The following are the Potential problems are directly related to excessive harmonic currents in the neutral conductor are
Wiring failure due to improper sizing of the neutral conductor.
Over heating of the transformer due to harmonic currents and insulation damages and failure.
Intermittent electrical noise from connections loosened by thermal cycling.
Excessive neutral to ground voltage due to a voltage drop caused by the neutral current. This common mode potential can result in the malfunction of sensitive electronic components.
Due to the presence of non-linear loads, the other loads connected to a Point of Common Coupling (PCC) also affected by harmonics shown in fig.1. Harmonics are injected to a line by use of non-linear loads. Harmonics is defined as "the current or voltage waveforms having frequencies that are whole integral multiplies of fundamental frequency i.e. multiplies of 50Hz or 60Hz".
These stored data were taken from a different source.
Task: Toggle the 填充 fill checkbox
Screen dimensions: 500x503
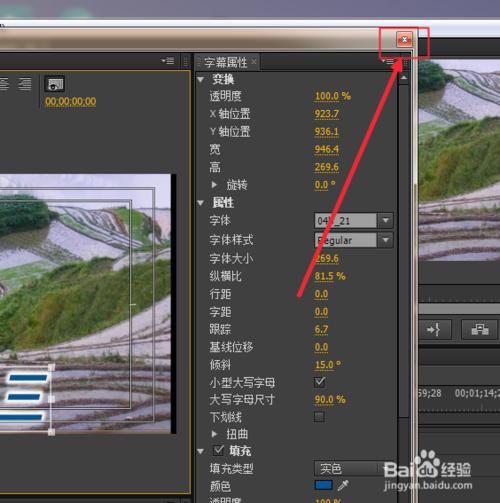Action: (x=218, y=451)
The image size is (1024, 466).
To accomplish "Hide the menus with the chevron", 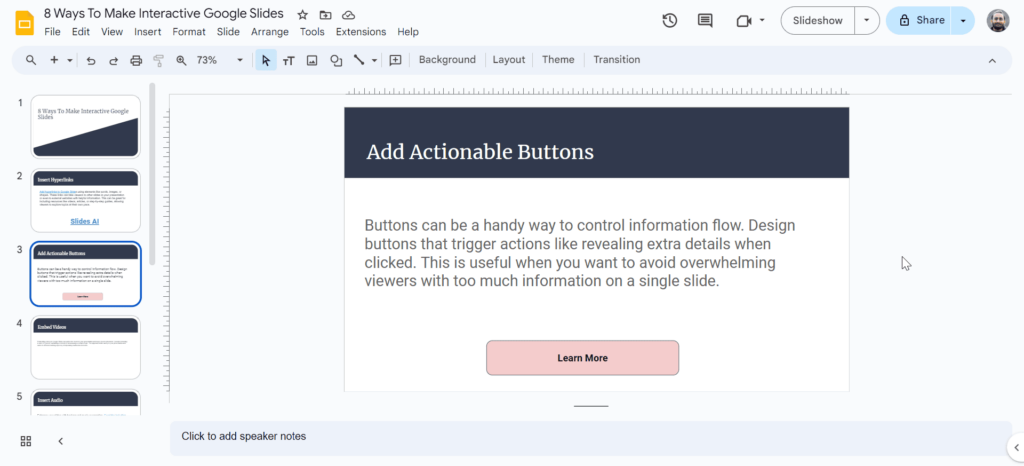I will coord(992,60).
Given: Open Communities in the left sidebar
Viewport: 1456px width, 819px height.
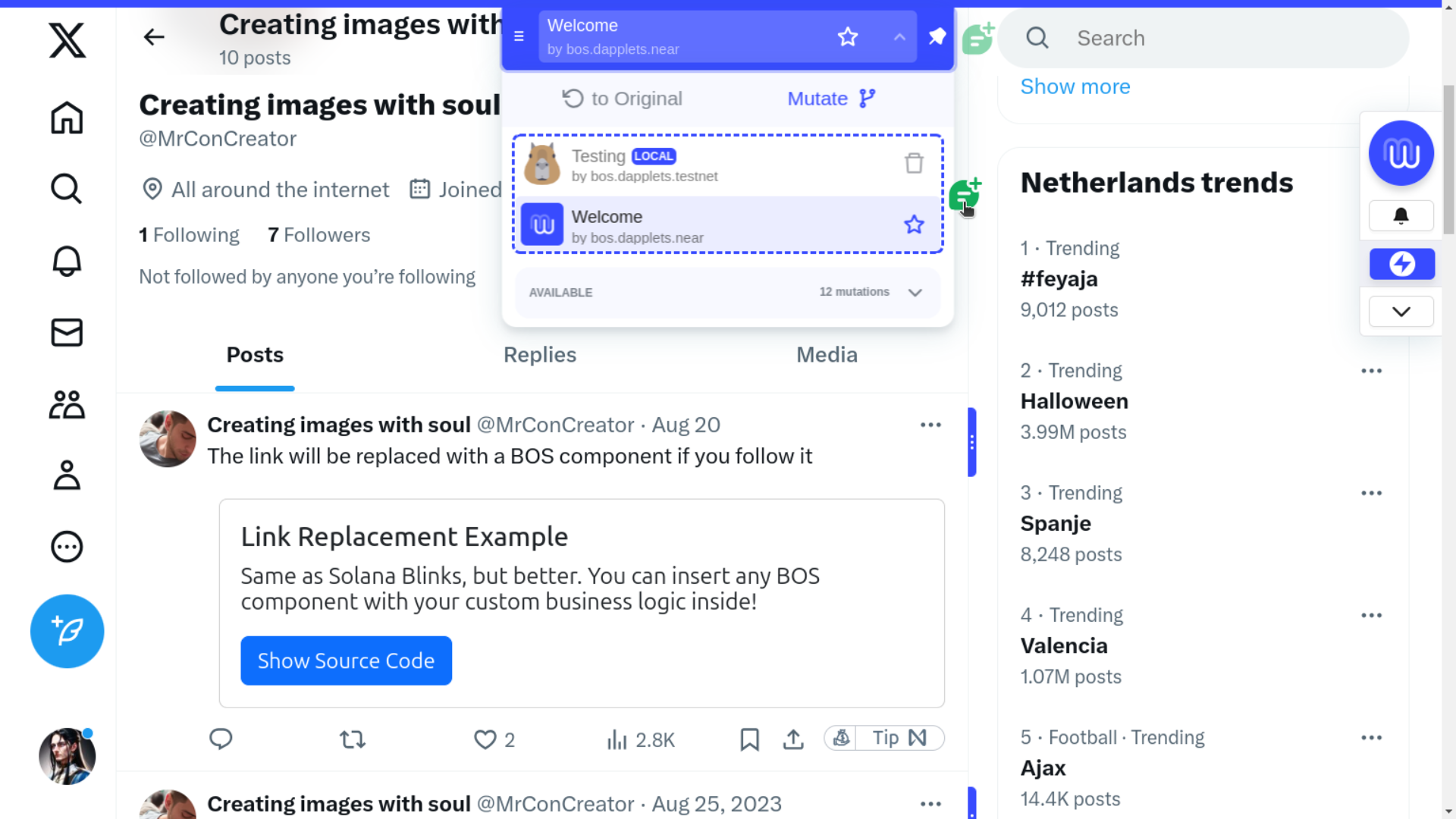Looking at the screenshot, I should click(x=67, y=404).
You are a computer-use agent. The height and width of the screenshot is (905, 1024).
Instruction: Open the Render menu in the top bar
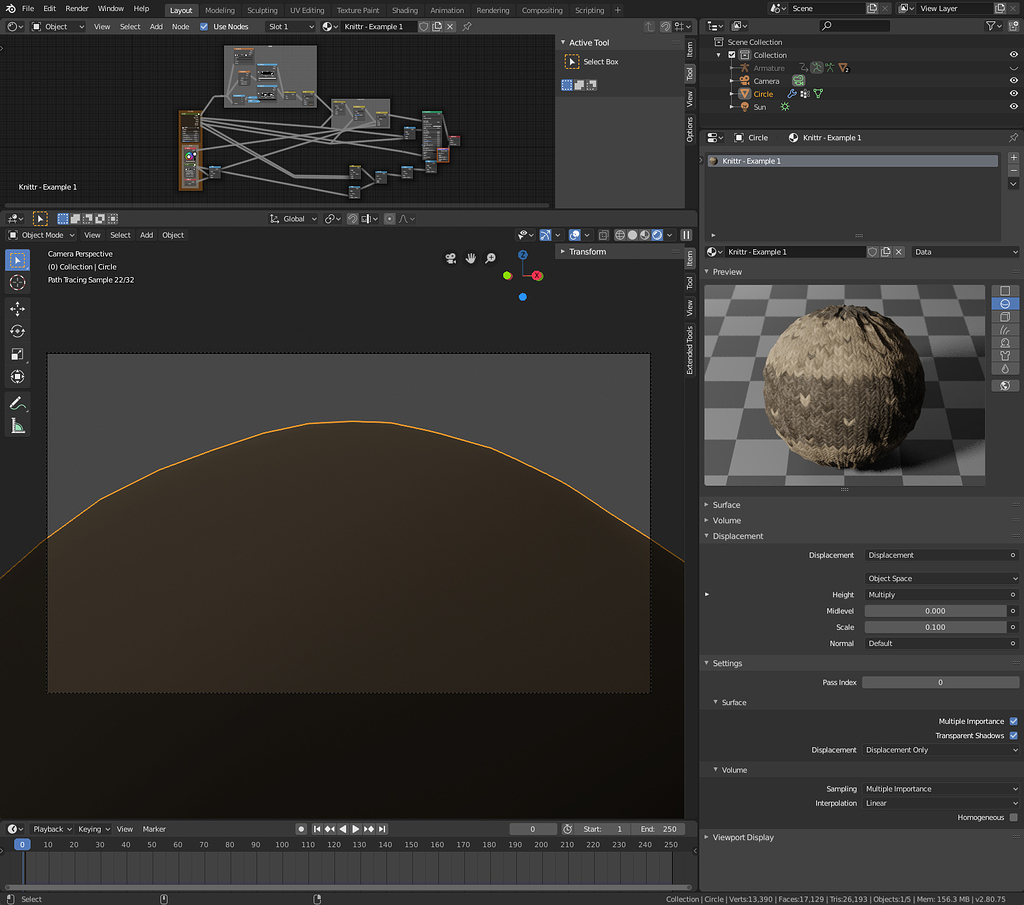pos(76,8)
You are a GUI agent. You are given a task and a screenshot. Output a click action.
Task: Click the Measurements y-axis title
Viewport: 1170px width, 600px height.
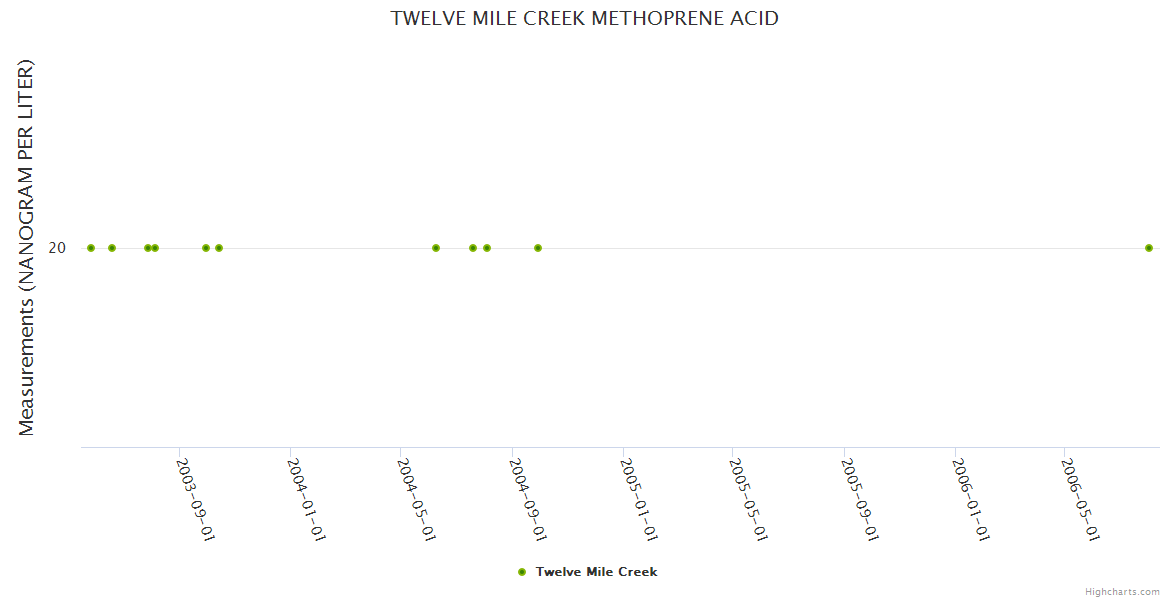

These harmonics can be eliminated by using Passive filters (Combination of L and C). These types of filters have disadvantages of series resonance, parallel resonance, tuning of passive elements is difficult, etc.
Recently, harmonics suppression facilities based on Power Electronics techniques have proved to be important. This harmonics suppression can be done with the help of new emerging SERIES ACTIVE POWER FILTERS. This Series Active Filters (SAF) is connected in series with the neutral line to reduce the harmonics in the neutral line. This has more advantages when compared to the other configurations. The followings are the advantages of connecting series active filters in series with the neutral line.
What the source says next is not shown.